* **EXERCISE REQUIREMENTS**
Once you find the line with "Open the floating AI assistant icon" in the entries below, print it and each line after it up to and including the line with "Given: Click the", exactly, without pictures.

==== GIVEN ENTRIES ====

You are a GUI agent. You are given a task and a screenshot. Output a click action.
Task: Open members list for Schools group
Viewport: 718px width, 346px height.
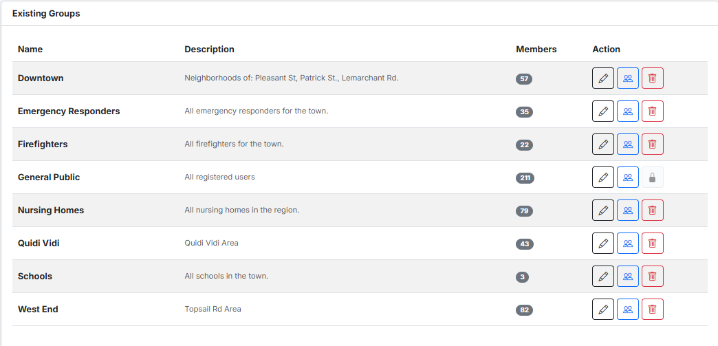tap(628, 277)
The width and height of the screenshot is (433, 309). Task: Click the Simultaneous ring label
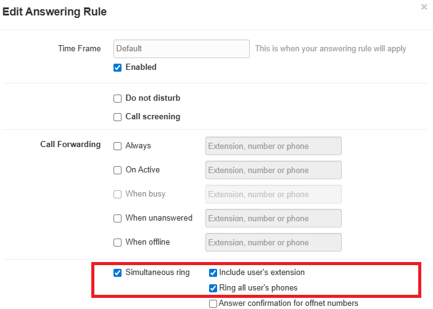[x=157, y=273]
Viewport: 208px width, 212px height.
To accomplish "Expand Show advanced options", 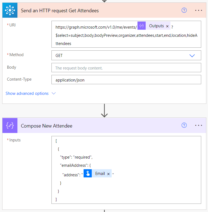I will tap(27, 93).
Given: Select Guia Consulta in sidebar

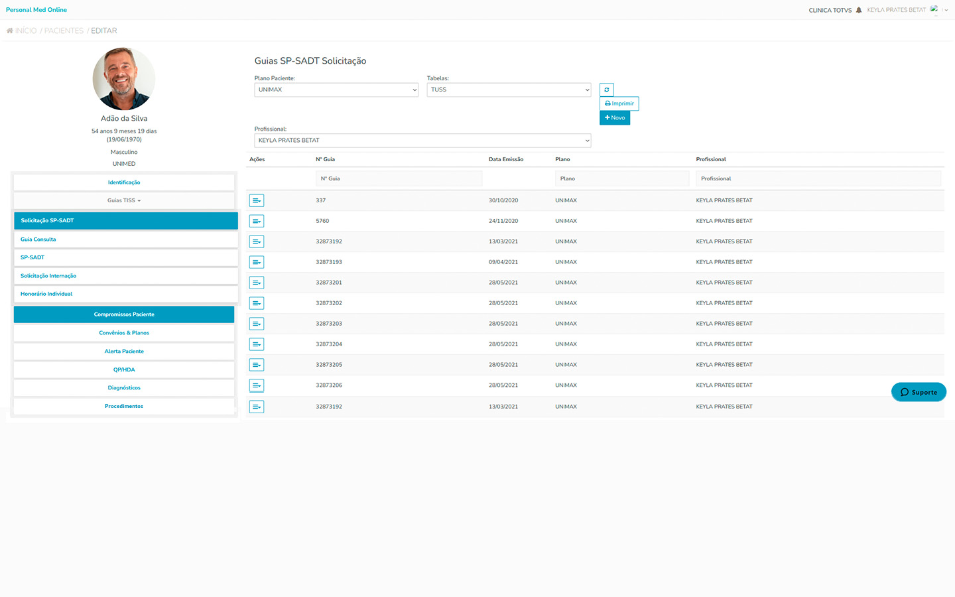Looking at the screenshot, I should click(38, 239).
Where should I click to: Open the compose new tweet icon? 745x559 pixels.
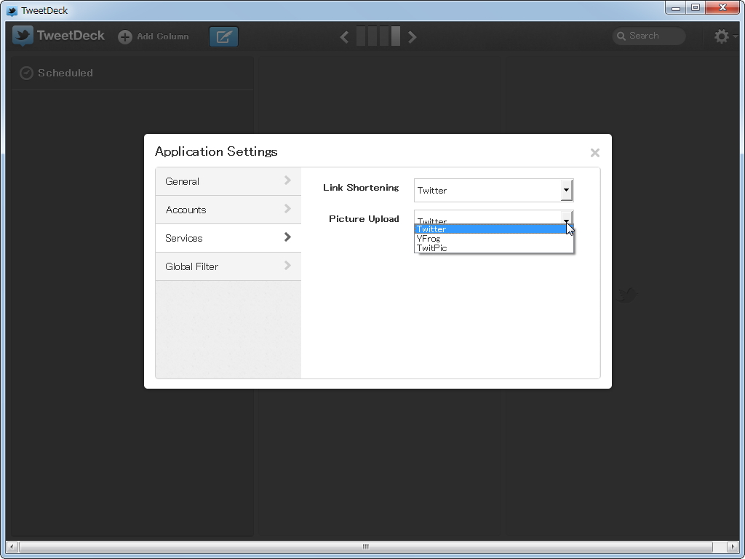point(223,36)
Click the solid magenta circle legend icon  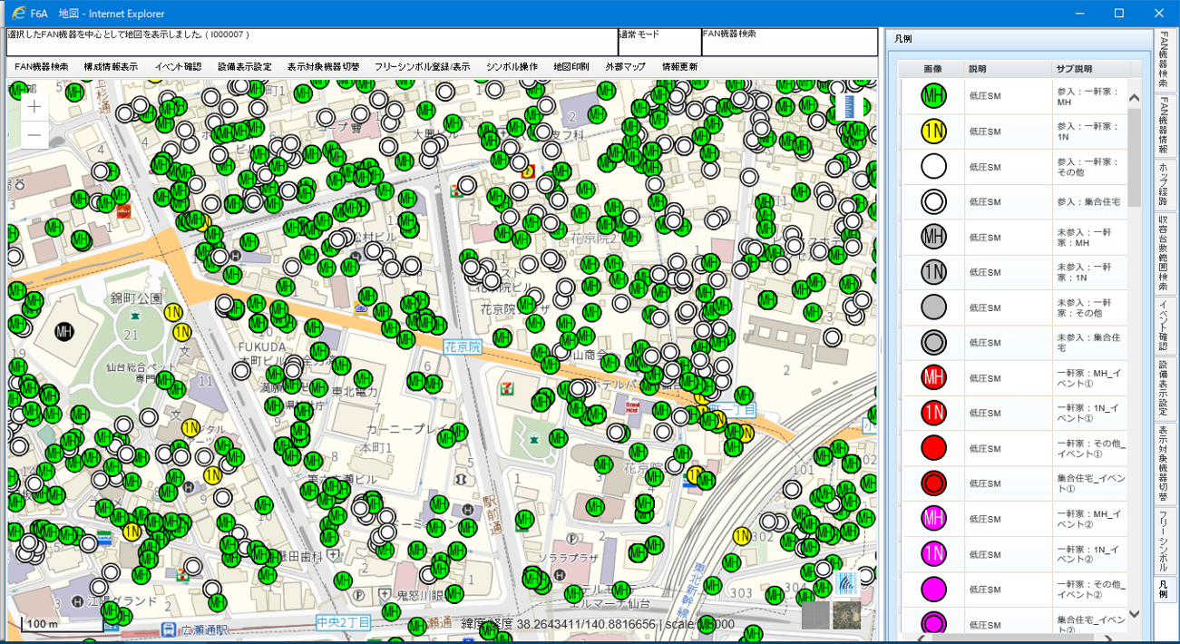[933, 590]
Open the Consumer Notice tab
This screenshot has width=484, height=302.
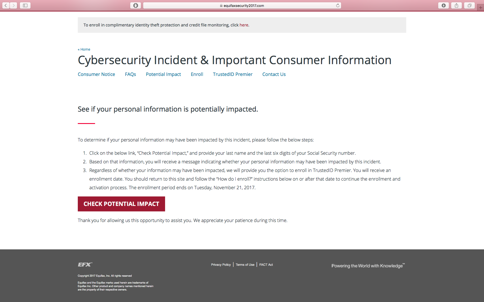click(x=96, y=74)
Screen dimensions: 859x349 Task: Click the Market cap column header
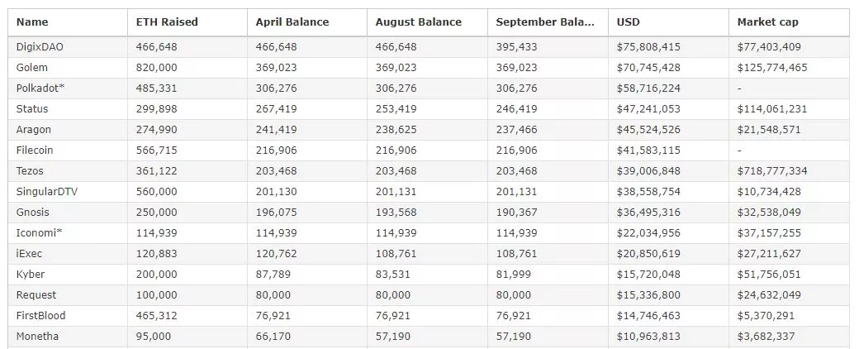point(767,22)
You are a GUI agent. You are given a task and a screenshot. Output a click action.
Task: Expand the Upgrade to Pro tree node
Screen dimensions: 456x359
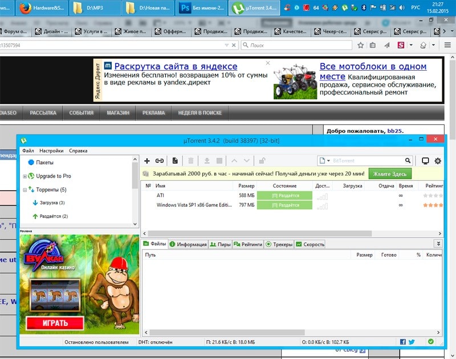tap(25, 176)
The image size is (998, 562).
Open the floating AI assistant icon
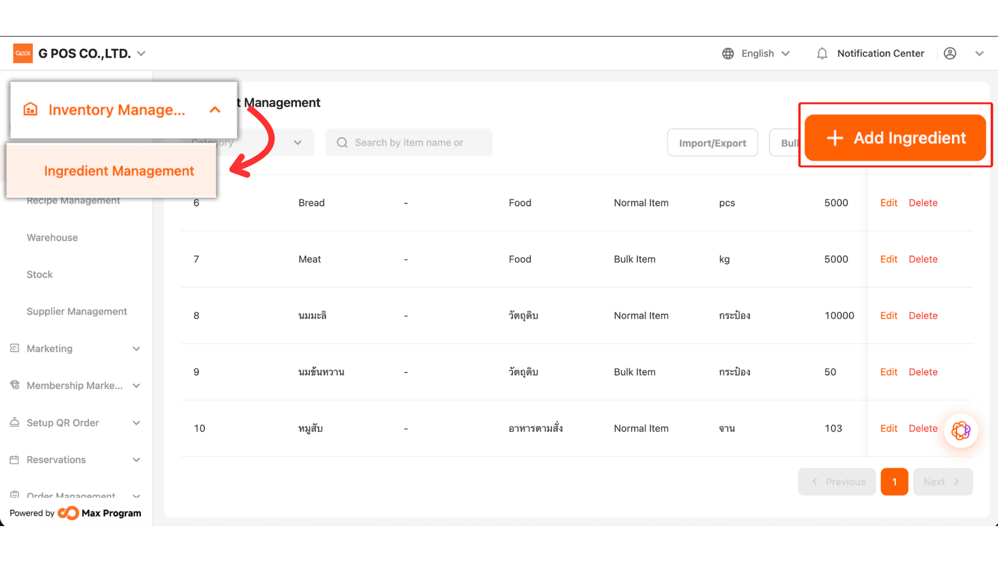(x=961, y=431)
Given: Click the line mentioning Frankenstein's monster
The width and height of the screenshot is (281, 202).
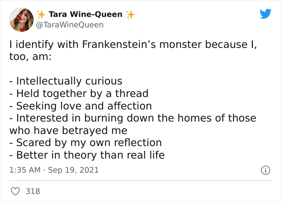Looking at the screenshot, I should (133, 45).
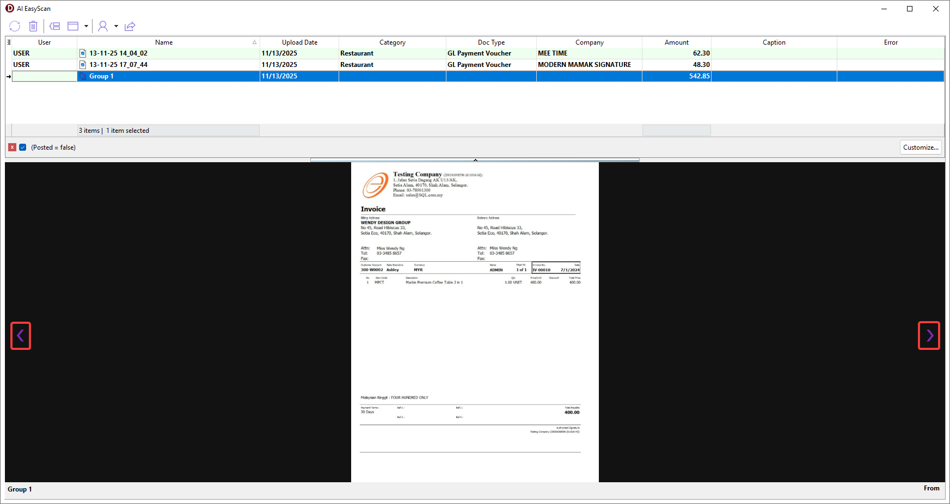The height and width of the screenshot is (504, 950).
Task: Open the grid column chooser icon
Action: point(9,42)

====

* **RESULT OF THE EXERCISE**
Open the floating AI assistant icon
(x=961, y=431)
Given: Click the line mentioning Frankenstein's monster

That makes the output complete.